_Data under study_
--- --- ---

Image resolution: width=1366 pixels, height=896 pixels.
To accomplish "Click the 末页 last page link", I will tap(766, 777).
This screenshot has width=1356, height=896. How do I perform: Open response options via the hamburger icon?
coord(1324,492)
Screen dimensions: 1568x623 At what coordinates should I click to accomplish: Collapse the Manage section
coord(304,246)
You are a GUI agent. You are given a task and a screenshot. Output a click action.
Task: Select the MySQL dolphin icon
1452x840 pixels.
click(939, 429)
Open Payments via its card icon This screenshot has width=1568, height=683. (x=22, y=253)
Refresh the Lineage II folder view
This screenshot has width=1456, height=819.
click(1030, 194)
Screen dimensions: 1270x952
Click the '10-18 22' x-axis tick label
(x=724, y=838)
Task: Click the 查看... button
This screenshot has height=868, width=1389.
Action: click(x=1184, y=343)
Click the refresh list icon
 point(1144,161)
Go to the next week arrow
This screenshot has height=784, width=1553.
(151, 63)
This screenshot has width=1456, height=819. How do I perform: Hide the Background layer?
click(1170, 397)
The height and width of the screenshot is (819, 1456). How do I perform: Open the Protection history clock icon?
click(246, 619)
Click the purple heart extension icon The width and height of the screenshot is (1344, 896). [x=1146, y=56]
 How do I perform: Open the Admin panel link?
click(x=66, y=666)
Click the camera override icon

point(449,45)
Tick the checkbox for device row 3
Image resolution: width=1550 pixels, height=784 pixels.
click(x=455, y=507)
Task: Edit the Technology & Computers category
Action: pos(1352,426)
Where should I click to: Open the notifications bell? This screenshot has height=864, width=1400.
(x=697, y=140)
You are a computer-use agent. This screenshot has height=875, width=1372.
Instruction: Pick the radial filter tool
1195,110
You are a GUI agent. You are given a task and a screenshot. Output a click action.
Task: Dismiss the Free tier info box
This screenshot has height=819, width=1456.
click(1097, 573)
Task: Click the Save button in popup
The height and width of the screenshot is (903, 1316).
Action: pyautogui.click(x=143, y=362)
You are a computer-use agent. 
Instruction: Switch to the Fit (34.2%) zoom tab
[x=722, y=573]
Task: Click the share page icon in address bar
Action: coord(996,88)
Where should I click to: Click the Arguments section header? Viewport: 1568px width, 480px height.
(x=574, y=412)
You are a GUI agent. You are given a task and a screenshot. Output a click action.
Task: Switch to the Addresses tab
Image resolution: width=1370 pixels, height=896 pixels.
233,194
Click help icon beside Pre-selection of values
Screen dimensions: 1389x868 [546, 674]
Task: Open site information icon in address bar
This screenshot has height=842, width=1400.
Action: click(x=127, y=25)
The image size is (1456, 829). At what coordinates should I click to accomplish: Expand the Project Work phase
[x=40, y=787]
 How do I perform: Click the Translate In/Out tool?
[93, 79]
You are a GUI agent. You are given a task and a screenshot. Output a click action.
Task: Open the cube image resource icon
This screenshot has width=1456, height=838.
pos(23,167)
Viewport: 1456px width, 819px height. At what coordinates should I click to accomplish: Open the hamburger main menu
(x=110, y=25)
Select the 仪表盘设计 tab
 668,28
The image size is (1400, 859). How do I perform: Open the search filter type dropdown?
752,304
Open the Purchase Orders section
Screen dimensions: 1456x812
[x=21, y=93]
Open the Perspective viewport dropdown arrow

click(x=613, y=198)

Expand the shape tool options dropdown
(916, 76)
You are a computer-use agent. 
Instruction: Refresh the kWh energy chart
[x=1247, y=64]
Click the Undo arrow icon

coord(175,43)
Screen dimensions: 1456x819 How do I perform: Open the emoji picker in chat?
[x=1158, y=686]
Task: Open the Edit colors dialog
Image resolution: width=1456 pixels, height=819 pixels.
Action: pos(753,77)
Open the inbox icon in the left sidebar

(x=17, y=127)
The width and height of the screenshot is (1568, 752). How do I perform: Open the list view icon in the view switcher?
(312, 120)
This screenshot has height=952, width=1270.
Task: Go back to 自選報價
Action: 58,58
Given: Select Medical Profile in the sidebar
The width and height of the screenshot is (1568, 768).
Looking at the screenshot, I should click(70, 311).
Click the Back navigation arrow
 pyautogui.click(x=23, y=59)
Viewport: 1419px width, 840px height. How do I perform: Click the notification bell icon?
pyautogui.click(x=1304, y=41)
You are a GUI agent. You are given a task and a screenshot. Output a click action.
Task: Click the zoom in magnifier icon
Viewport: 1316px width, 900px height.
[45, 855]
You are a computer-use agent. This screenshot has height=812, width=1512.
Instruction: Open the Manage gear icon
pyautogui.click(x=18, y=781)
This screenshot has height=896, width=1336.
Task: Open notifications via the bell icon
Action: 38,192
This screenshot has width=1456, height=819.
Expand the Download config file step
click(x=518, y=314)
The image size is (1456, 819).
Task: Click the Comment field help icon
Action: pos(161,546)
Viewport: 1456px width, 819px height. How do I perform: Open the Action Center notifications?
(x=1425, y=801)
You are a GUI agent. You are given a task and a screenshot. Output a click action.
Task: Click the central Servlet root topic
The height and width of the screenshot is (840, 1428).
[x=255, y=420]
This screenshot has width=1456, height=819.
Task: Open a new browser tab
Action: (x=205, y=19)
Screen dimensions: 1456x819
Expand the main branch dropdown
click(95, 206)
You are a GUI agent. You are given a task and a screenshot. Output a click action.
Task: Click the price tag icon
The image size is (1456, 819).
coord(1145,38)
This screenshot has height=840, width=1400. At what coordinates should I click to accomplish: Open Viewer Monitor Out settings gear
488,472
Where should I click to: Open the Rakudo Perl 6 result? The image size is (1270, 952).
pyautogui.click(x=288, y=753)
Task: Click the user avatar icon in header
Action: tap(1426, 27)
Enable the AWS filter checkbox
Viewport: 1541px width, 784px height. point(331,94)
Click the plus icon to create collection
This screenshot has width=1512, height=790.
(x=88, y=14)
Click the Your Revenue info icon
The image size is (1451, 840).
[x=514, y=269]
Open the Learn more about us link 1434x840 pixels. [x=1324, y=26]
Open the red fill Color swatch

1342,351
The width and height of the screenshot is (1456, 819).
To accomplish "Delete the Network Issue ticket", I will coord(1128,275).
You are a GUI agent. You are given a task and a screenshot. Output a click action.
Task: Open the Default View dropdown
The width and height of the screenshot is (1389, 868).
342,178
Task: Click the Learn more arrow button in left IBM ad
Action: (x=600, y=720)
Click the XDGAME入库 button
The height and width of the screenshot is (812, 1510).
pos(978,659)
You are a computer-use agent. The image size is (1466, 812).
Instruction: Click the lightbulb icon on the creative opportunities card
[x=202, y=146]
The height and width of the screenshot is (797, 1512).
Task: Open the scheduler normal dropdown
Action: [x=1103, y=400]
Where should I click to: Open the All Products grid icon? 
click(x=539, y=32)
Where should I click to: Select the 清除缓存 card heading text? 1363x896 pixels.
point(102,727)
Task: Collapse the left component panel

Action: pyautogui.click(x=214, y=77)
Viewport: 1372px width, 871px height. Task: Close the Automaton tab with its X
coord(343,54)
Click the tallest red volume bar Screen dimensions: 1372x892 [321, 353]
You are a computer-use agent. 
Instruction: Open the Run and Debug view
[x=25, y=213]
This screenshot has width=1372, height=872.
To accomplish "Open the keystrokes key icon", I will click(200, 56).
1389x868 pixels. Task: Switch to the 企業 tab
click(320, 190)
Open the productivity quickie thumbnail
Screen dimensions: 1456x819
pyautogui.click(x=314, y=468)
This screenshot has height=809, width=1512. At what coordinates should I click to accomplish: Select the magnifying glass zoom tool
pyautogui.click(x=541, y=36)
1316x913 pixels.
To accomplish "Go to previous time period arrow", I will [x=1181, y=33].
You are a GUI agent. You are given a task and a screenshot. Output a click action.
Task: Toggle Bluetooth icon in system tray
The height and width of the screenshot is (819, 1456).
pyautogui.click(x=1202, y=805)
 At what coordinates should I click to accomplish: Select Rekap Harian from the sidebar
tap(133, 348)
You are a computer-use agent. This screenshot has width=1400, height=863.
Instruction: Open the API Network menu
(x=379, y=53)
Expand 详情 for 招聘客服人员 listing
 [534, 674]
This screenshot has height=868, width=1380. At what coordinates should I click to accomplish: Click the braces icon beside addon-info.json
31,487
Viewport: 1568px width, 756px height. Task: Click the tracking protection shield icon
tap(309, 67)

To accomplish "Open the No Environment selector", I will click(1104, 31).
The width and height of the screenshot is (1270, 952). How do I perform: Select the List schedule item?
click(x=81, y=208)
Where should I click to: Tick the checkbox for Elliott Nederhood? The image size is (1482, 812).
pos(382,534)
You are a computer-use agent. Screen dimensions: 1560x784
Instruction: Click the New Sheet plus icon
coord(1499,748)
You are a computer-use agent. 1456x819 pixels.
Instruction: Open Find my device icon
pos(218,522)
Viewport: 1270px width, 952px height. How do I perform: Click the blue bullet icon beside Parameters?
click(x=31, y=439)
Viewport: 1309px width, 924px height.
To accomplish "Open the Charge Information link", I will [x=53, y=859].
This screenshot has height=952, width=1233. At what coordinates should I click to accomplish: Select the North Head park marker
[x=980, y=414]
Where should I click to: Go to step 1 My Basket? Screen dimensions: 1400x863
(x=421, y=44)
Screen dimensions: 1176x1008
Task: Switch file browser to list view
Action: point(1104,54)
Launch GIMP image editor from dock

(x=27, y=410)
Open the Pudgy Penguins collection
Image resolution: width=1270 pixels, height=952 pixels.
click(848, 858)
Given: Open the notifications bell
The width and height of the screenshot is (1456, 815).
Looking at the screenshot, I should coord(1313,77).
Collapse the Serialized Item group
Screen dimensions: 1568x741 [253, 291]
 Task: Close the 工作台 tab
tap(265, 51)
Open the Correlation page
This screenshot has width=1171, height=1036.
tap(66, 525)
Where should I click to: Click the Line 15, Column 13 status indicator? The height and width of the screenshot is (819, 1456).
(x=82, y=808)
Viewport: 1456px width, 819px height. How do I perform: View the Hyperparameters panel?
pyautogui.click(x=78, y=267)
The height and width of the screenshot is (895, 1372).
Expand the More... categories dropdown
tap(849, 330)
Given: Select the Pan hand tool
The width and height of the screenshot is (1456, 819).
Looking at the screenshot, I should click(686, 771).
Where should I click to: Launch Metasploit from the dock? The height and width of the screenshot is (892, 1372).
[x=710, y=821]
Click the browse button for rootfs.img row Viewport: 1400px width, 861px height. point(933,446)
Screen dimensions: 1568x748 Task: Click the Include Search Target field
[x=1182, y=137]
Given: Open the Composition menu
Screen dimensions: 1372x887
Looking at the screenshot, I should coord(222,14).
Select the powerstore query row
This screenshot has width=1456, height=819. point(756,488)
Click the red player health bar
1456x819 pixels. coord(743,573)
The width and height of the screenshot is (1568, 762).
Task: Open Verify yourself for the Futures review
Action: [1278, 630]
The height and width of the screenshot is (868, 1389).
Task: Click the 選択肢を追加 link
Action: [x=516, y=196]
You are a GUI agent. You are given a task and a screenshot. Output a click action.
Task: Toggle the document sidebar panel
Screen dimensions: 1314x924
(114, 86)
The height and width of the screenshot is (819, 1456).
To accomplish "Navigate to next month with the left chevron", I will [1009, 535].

--- --- ---

_What to produce_
Among the lines above, find each one containing the string "next" and copy it.

_Task solution_
Go to the next week arrow
To accomplish "Navigate to next month with the left chevron", I will [1009, 535].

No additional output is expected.